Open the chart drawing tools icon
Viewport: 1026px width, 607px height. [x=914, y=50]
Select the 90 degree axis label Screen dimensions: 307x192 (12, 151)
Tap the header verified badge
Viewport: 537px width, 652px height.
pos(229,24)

★ ★ ★ ★

WORK ITEM:
Each line above is to be reproduced exactly. Leave none out.

RESPONSE TO THIS EXERCISE:
Open the chart drawing tools icon
Viewport: 1026px width, 607px height. [x=914, y=50]
Select the 90 degree axis label Screen dimensions: 307x192 (12, 151)
Tap the header verified badge
Viewport: 537px width, 652px height.
pos(229,24)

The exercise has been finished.